Потёртый, заношенный, украшенный растительным орнаментом — серебряный рисунок обколупался и давно уж не блестел. Нет, этот футляр не для грубого вояки, тем более для тюремного стража, он для человека искусства.
Дуня обернулась к узнику. Он повертел руками, словно крышку у бутылки откручивал. Девушка не стала спорить и открыла чехол. Конечно, тот был не на резьбе, а на обычном захлопывающемся замочке. Внутри, как она и ожидала, лежали трубочки свитков. Не долго думая, Дуня вытянула один — завитушки, листочки, цветочки, как на сером боку цилиндра. Вязь.
Видя, что находка случайную встречную не воодушевила, узник тяжко, но, прежде всего, шумно вздохнул. Мол, неси мне. Странница молча отдала рукопись. Арестант встал так, чтобы на буквы попадал свет из общего коридора, и явно продекламировал начертанное на бумаге, или пергаменте — Дуня не очень разбиралась. В жизни голос у мужчины оказался таким же, как и при пении. Впрочем, не пытайся девушка до того его понять, она бы заметила это раньше.

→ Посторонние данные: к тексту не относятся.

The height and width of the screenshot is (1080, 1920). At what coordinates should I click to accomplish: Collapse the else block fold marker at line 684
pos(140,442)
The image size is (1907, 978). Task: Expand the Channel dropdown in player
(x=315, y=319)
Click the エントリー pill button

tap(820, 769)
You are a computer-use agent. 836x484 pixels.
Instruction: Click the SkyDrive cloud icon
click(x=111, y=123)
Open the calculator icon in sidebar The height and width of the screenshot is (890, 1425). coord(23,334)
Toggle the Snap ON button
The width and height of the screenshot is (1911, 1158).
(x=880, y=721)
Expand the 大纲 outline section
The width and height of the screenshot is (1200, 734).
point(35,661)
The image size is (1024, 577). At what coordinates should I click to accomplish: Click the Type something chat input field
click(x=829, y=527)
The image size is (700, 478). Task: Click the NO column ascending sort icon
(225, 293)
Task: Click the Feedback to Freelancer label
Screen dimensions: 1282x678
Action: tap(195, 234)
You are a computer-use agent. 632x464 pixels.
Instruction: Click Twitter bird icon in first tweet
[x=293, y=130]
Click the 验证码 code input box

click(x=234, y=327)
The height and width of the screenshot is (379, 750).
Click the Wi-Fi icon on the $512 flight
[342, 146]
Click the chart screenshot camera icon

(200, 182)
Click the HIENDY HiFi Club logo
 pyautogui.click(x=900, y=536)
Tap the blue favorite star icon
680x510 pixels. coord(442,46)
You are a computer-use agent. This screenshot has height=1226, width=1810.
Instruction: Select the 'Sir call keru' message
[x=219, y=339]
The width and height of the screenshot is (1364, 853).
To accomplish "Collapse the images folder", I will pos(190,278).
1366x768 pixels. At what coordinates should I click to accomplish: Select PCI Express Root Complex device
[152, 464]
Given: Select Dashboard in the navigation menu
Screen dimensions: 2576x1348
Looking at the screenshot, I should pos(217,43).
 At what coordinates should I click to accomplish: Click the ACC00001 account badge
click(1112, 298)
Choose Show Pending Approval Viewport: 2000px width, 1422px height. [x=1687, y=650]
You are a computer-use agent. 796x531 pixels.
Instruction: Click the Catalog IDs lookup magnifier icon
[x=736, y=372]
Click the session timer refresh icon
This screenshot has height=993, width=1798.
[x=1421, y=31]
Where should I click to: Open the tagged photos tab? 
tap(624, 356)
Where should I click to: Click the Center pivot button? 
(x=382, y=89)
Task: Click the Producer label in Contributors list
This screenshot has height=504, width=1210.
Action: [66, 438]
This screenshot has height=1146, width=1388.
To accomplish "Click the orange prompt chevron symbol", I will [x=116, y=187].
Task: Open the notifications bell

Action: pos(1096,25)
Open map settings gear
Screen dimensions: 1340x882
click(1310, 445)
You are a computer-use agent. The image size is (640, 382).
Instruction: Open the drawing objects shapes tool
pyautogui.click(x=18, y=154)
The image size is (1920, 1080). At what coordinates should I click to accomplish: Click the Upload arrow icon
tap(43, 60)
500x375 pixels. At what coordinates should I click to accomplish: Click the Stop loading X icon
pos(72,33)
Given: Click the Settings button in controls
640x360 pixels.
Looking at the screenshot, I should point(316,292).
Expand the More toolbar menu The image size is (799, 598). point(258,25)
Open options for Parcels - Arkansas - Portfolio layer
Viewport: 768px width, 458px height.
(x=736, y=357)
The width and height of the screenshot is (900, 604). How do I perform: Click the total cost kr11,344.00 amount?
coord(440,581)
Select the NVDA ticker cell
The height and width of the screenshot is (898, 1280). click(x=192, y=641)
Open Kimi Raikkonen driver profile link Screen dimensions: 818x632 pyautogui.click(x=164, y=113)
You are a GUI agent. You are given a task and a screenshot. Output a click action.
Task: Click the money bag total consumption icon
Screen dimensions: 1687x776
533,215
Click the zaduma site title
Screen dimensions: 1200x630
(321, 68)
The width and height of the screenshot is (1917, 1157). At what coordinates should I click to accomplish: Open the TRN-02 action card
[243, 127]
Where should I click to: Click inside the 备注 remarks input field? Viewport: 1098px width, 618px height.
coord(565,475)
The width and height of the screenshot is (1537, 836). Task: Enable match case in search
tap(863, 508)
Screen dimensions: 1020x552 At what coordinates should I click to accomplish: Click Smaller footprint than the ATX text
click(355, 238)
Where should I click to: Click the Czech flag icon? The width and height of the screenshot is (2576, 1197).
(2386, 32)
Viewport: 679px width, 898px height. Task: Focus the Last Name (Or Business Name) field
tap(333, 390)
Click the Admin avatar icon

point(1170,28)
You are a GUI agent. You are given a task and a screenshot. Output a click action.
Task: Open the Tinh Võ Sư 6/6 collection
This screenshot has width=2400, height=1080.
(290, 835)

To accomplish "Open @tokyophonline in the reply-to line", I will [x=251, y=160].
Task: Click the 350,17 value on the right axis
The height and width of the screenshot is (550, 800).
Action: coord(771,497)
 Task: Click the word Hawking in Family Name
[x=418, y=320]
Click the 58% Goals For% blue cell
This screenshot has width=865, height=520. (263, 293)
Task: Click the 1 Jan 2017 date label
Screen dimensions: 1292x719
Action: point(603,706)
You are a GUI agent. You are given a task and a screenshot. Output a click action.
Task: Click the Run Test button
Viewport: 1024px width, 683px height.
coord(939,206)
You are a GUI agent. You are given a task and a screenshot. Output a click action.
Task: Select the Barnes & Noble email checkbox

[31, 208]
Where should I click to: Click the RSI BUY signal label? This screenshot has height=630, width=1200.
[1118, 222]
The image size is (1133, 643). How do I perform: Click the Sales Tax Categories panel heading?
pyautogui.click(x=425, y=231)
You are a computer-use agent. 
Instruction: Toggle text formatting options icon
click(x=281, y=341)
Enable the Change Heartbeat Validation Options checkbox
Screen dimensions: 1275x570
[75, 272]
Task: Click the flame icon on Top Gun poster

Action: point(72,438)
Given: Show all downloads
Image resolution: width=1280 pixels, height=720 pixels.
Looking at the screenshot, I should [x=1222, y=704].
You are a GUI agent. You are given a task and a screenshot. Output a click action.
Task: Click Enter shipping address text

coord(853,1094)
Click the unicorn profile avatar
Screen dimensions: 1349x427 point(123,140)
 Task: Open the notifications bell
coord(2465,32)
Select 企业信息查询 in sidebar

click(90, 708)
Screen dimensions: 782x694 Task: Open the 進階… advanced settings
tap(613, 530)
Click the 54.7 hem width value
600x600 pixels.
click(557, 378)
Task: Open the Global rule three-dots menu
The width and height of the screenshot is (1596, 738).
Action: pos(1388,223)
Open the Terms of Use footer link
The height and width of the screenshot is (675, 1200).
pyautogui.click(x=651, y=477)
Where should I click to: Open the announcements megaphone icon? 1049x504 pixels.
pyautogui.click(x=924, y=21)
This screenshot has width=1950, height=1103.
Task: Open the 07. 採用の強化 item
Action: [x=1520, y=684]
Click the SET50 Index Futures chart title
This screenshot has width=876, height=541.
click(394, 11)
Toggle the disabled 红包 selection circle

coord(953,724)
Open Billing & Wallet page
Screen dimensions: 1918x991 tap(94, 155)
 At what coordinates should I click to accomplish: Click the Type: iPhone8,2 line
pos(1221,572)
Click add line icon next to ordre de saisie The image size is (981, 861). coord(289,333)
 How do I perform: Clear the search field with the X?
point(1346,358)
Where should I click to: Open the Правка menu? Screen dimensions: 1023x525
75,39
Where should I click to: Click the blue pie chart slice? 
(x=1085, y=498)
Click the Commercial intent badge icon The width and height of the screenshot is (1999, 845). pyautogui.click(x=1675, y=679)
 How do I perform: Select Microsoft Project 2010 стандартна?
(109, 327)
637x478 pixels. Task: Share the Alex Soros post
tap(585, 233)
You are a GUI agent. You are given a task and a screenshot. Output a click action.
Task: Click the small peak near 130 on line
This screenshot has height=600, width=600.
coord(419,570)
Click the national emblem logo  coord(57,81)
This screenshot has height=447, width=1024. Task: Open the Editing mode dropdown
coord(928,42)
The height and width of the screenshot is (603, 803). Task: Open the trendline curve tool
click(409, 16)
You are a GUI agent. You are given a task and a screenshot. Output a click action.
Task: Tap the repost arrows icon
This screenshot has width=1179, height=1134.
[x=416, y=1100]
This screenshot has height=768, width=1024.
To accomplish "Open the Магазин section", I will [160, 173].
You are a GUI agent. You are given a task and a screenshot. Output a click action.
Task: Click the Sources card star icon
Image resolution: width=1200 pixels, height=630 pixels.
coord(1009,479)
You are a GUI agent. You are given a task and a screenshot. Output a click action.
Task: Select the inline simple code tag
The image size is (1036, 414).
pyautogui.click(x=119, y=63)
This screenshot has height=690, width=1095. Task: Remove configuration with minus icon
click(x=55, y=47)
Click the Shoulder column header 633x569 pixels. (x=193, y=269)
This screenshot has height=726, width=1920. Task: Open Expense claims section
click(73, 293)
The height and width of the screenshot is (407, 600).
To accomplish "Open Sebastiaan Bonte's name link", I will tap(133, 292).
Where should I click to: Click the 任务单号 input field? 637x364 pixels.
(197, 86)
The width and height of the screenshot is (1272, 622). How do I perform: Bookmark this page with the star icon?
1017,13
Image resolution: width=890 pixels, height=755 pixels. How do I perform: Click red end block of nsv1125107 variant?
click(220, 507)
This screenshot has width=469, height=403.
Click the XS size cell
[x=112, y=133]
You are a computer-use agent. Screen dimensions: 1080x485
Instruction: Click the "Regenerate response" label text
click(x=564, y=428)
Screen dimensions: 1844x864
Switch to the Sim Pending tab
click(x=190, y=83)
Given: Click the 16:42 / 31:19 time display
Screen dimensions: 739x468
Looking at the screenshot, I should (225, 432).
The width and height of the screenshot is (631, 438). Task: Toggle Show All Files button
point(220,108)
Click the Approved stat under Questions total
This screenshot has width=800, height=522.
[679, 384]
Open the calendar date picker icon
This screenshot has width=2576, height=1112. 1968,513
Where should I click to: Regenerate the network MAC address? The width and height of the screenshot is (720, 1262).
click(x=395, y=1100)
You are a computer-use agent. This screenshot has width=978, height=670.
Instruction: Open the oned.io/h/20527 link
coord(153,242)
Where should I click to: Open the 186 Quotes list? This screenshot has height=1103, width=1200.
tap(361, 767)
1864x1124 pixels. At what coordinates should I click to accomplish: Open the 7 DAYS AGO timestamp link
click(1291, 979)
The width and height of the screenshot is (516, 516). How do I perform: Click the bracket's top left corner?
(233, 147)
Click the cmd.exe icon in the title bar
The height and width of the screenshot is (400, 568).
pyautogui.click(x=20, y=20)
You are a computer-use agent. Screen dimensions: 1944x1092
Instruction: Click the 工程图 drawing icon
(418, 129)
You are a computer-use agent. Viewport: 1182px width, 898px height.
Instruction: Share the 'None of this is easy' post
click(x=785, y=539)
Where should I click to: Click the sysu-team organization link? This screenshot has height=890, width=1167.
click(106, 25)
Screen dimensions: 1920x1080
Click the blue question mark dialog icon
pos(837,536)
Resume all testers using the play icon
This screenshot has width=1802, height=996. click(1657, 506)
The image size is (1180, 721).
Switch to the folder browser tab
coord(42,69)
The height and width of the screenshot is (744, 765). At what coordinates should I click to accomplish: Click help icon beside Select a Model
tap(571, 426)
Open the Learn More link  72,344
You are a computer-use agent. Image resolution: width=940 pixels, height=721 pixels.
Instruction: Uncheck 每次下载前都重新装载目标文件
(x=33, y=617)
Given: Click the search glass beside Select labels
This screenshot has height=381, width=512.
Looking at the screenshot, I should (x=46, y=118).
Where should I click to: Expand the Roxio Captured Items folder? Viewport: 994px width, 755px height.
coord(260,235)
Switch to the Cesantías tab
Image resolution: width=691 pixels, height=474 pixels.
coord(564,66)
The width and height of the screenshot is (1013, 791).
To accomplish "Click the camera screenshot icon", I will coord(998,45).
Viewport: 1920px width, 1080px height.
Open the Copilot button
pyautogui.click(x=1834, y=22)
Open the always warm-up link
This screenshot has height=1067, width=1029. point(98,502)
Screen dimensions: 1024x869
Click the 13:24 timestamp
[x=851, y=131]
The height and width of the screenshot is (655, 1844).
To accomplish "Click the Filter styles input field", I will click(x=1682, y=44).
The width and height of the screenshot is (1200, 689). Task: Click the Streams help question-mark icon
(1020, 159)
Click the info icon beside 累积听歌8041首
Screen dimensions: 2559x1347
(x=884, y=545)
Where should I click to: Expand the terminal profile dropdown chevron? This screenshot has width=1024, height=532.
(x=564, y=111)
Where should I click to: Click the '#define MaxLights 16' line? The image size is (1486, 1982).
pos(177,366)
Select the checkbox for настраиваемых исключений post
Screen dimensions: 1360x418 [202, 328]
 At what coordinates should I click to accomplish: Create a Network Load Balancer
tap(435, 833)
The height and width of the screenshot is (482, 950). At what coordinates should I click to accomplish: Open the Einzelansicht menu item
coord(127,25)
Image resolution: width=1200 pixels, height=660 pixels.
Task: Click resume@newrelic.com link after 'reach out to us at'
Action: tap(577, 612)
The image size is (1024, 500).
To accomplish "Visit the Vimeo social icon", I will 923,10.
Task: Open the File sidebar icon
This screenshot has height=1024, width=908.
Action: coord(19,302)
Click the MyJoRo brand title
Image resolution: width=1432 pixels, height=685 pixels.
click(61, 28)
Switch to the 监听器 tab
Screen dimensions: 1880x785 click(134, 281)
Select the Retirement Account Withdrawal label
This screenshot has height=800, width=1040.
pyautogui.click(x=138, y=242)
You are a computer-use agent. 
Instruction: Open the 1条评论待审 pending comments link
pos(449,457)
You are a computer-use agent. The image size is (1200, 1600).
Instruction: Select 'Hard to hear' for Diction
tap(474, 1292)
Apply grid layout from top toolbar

— Мало того что без мозгов, так ещё и неграмотная, — неожиданно тарабарщина сложилась в знакомые слова. — Ладно, дай мне ключи — и разбежимся. — Дуня хлопнула ресницами. — А если не дашь, скажу, что ты его толкнула.
— Я его не толкала, — охнула девушка. Вот и делай теперь хорошие дела.
— А ну да, у него случилась падучая. А ты вместо того, чтобы звать на помощь, тупо на него пялишься.
— Я хотела, но вы помешали, — глаза защипало. Оправдываясь, она через силу продолжила, голос при этом дрожал: — Поймите, не могу я вас выпустить. Вдруг вы за убийство сидите? Или за насилие?
Собеседник озадаченно нахмурился. Какой же он миленький, хоть и страшненький — тотчас отметила Дуня, ей как раз удалось его разглядеть сквозь набежавшие слёзы. Впрочем, застилающая обзор влага и полутьма рисовали мужчине любое лицо и произвольную эмоцию… Узник проверил голову, затем столь же тщательно проинспектировал другую выступающую часть тела. Дуня зарделась и икнула.
— Я здесь пять суток торчу, а плату за то и другое ещё не внёс, — он повторил предыдущие действия, определённо наслаждаясь чужой реакцией. — Знаешь, в этом грёбаном городишке судопроизводство крайне удивительно, и не стану утверждать, что не эффективно. Через пять минут после задержания выносится приговор, а ещё через пять он вступает в силу. Кстати… — певец прижался к решётке, Дуня непроизвольно подалась вперёд. — …знаешь, здесь и другие правила представляют немалый интерес. Судья рассматривает улики, слушает свидетелей, но вот беда: я как арестант и, следовательно, преступник не могу выступать на стороне защиты, зато одного моего слова достаточно для обвинения. Пять минут плюс пять минут. Через десять минут после того, как ты позовёшь на помощь или твоего дружка примутся искать, твоя головка окажется в большой корзине… — Он на мгновение умолк. — Хотя… если докажут, что ты не благородных кровей, а просто красивенькое платье напялила, то тебя просто повесят.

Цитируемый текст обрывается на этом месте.